In 2020, in Kampala, the impact caused by COVID-19 and the closure of schools pushed many children into exploitive child labor which is also fueled by inadequate government assistance.

==Historical rankings==
The following is a chart of Uganda's ratings since 1972 in the Freedom in the World reports, published annually by Freedom House. (1 is best, 7 is worst).

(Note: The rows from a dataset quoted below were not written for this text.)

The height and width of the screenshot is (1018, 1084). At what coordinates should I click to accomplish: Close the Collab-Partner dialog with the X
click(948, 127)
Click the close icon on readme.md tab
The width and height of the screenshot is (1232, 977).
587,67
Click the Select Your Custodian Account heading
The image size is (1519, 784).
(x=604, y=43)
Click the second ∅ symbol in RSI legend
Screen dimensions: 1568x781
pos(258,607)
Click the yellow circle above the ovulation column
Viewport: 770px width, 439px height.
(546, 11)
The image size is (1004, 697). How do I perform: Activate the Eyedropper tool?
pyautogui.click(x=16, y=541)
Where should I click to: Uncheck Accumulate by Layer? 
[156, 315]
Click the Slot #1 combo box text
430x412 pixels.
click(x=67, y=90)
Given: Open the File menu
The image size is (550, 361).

| Year | Political Rights | Civil Liberties | Status | President^{1} |
| 1972 | 7 | 7 | Not Free | Idi Amin^{2} |
| 1973 | 7 | 7 | Not Free | Idi Amin |
| 1974 | 7 | 7 | Not Free | Idi Amin |
| 1975 | 7 | 7 | Not Free | Idi Amin |
| 1976 | 7 | 7 | Not Free | Idi Amin |
| 1977 | 7 | 7 | Not Free | Idi Amin |
| 1978 | 7 | 7 | Not Free | Idi Amin |
| 1979 | 6 | 6 | Not Free | Idi Amin |
| 1980 | 4 | 4 | Partly Free | Godfrey Binaisa |
| 1981 | 5 | 5 | Partly Free | Milton Obote |
| 1982 | 5 | 5 | Partly Free | Milton Obote |
| 1983 | 4 | 5 | Partly Free | Milton Obote |
| 1984 | 4 | 5 | Partly Free | Milton Obote |
| 1985 | 5 | 4 | Partly Free | Milton Obote |
| 1986 | 5 | 4 | Partly Free | Tito Okello |
| 1987 | 5 | 4 | Partly Free | Yoweri Museveni |
| 1988 | 5 | 5 | Partly Free | Yoweri Museveni |
| 1989 | 6 | 4 | Partly Free | Yoweri Museveni |
| 1990 | 6 | 5 | Partly Free | Yoweri Museveni |
| 1991 | 6 | 6 | Not Free | Yoweri Museveni |
| 1992 | 6 | 5 | Not Free | Yoweri Museveni |
| 1993 | 6 | 5 | Not Free | Yoweri Museveni |
| 1994 | 5 | 5 | Partly Free | Yoweri Museveni |
| 1995 | 5 | 4 | Partly Free | Yoweri Museveni |
| 1996 | 4 | 4 | Partly Free | Yoweri Museveni |
| 1997 | 4 | 4 | Partly Free | Yoweri Museveni |
| 1998 | 4 | 4 | Partly Free | Yoweri Museveni |
| 1999 | 5 | 5 | Partly Free | Yoweri Museveni |
| 2000 | 6 | 5 | Partly Free | Yoweri Museveni |
| 2001 | 6 | 5 | Partly Free | Yoweri Museveni |
| 2002 | 6 | 4 | Partly Free | Yoweri Museveni |
| 2003 | 5 | 4 | Partly Free | Yoweri Museveni |
| 2004 | 5 | 4 | Partly Free | Yoweri Museveni |
| 2005 | 5 | 4 | Partly Free | Yoweri Museveni |
| 2006 | 5 | 4 | Partly Free | Yoweri Museveni |
| 2007 | 5 | 4 | Partly Free | Yoweri Museveni |
| 2008 | 5 | 4 | Partly Free | Yoweri Museveni |
| 2009 | 5 | 4 | Partly Free | Yoweri Museveni |
| 2010 | 5 | 4 | Partly Free | Yoweri Museveni |
| 2011 | 5 | 4 | Partly Free | Yoweri Museveni |
| 2012 | 5 | 4 | Partly Free | Yoweri Museveni |
| 2013 | 6 | 4 | Partly Free | Yoweri Museveni |
| 2014 | 6 | 5 | Not Free | Yoweri Museveni |
| 2015 | 6 | 5 | Not Free | Yoweri Museveni |
| 2016 | 6 | 5 | Not Free | Yoweri Museveni |
| 2017 | 6 | 4 | Partly Free | Yoweri Museveni |
| 2018 | 6 | 5 | Not Free | Yoweri Museveni |
| 2019 | 6 | 5 | Not Free | Yoweri Museveni |
| 2020 | 6 | 5 | Not Free | Yoweri Museveni |
| 2021 | 6 | 5 | Not Free | Yoweri Museveni |
| 2022 | 6 | 5 | Not Free | Yoweri Museveni |

==See also==

- Human trafficking in Uganda
- Internet censorship and surveillance in Uganda
- Politics of Uganda
- Education in Uganda
- List of massacres in Uganda

== Notes ==
1.As of January 1.
2.From 1977 to 1979, Amin titled himself as "His Excellency, President for Life, Field Marshal Al Hadji Doctor Idi Amin Dada, VC, DSO, MC, Lord of All the Beasts of the Earth and Fishes of the Seas and Conqueror of the British Empire in Africa in General and Uganda in Particular".